Knowing that (and I WILL publish that), who would take
such a risk?

Julie,

I'm an independent AMX programmer. I take pride in what I do, but not so much that I think everyone wants my code and are just waiting to stumble onto a system I've done to steal my awesome work so they can reproduce it and make a killing.

AMX hardware allows you to store the uncompiled source code on the processor. I do this. Always. If a client wants a copy of the source code (and their bill is paid), I provide it.

Here is my point of view:
KEEP THE CLIENT HAPPY and you won't be in a situation of someone stealing your code! This is what it comes down to -- programmers don't want other programmers to steal their work. I understand this, and I feel the same way. But I also feel that a happy client is A#1. If they don't have a reason to go somewhere else then there is no threat of "code stealing".

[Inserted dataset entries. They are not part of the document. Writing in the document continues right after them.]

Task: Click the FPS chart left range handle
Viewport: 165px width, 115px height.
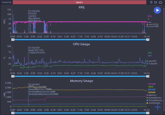Action: 13,39
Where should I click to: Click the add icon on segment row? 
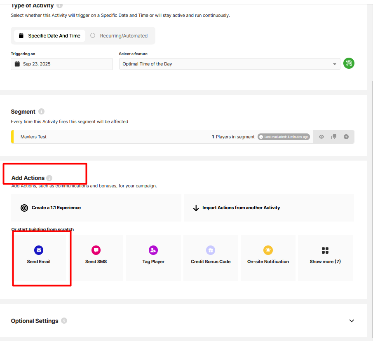(346, 137)
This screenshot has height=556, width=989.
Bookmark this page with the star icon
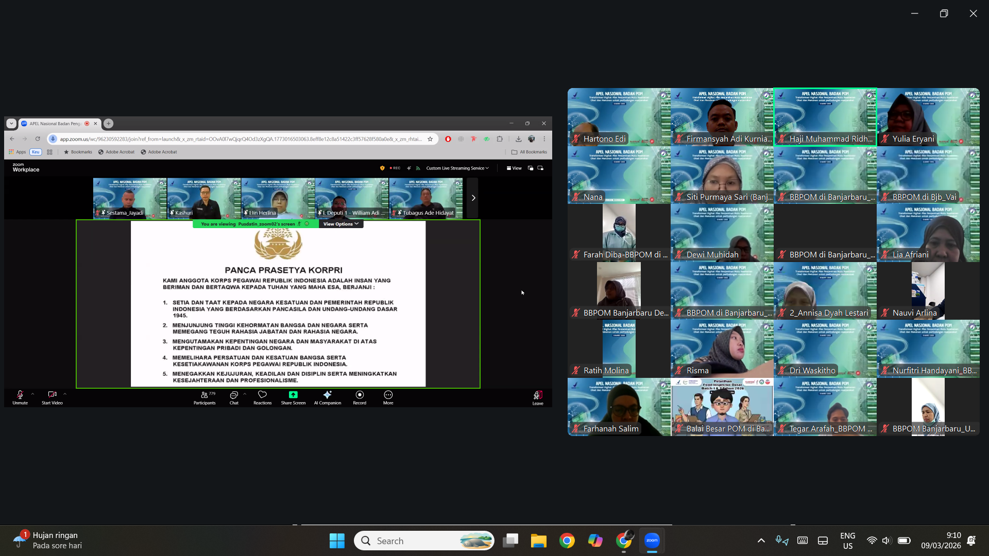click(430, 139)
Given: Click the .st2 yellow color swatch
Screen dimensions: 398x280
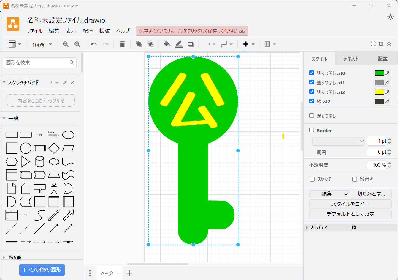Looking at the screenshot, I should coord(380,92).
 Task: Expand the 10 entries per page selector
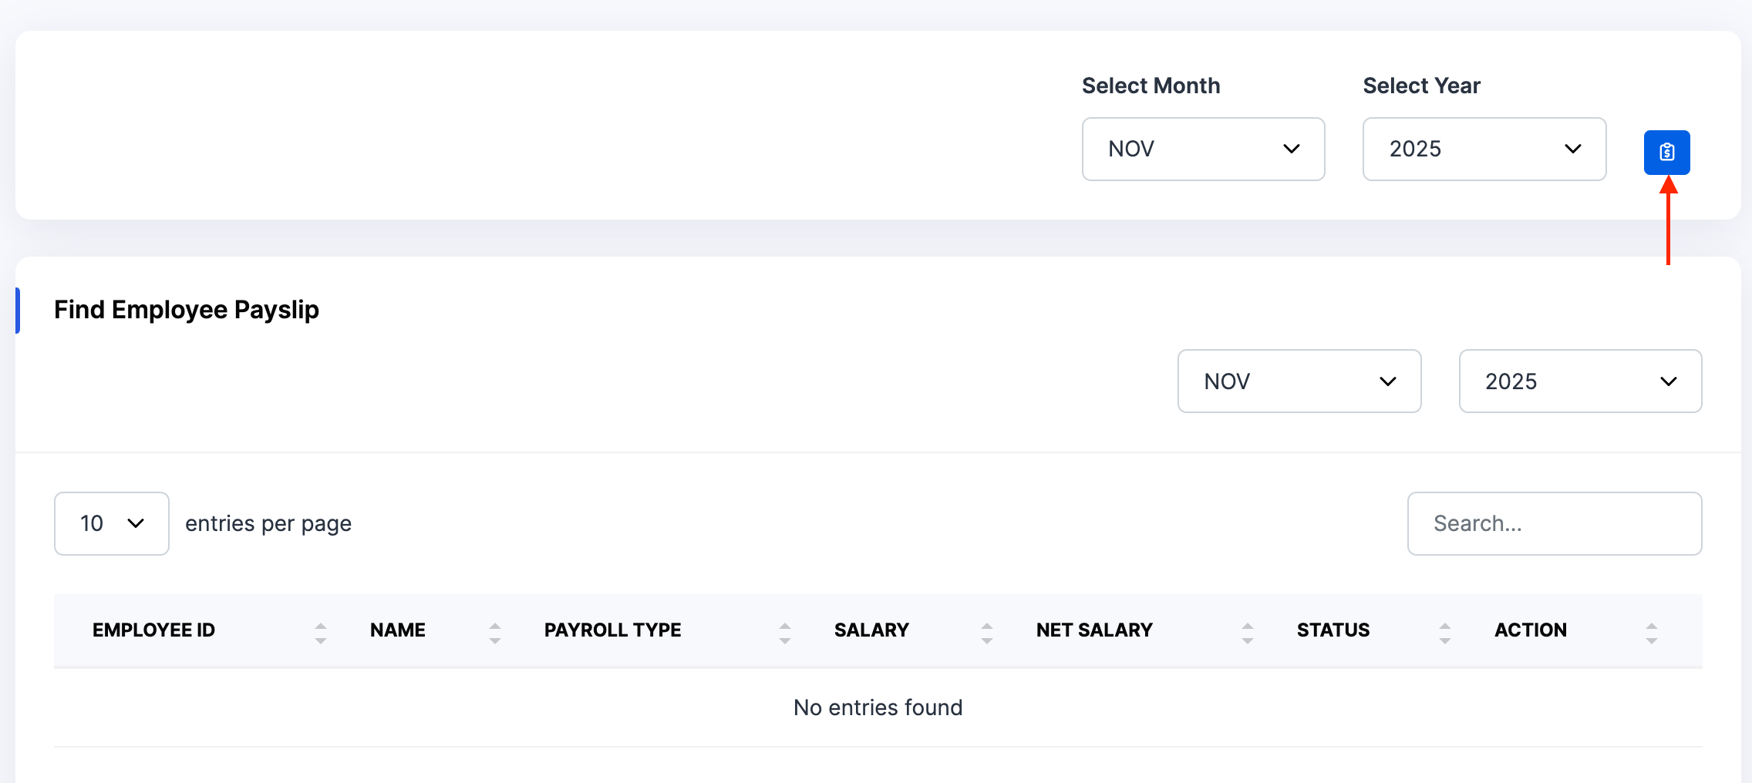click(112, 523)
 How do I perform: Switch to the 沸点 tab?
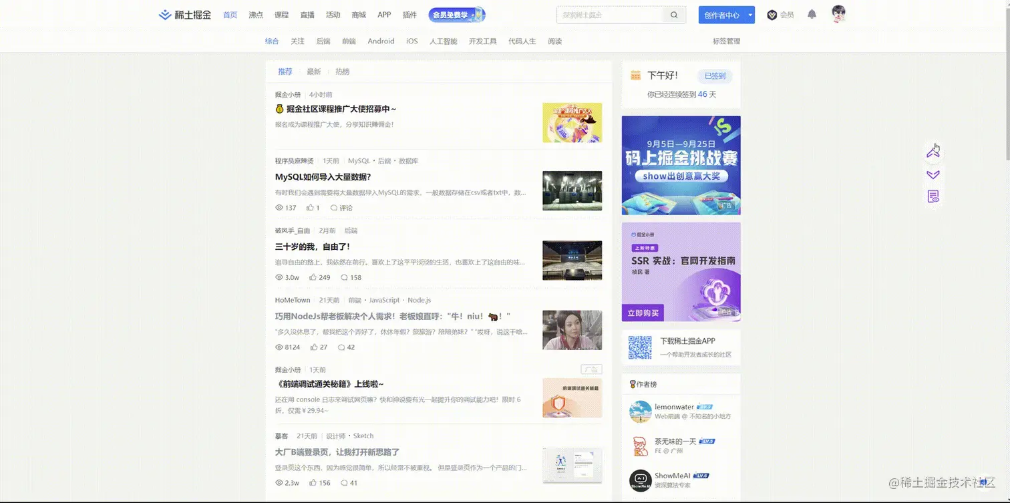pyautogui.click(x=256, y=14)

I've been on the other side too many times -- oh, sorry, we don't have the source code. Yes, it is a pain. This is why I'm not so clingy about my code.

But Julie, PLEASE don't make your article "AMX/Crestron BAD! Control4/Lifeware GOOD!". Granted, I don't know the details of C4/LW, but my understanding is they are not able to do the custom programming to the level of AMX/C. There are a lot of people that DO WANT that level of customization. Scaring them away from AMX/Crestron isn't helping the industry provide the high-end customization that the high-end (big $$) clients want.

Making the public aware of the "no code" situation is fine, but steering them away from AMX or Crestron isn't necessary.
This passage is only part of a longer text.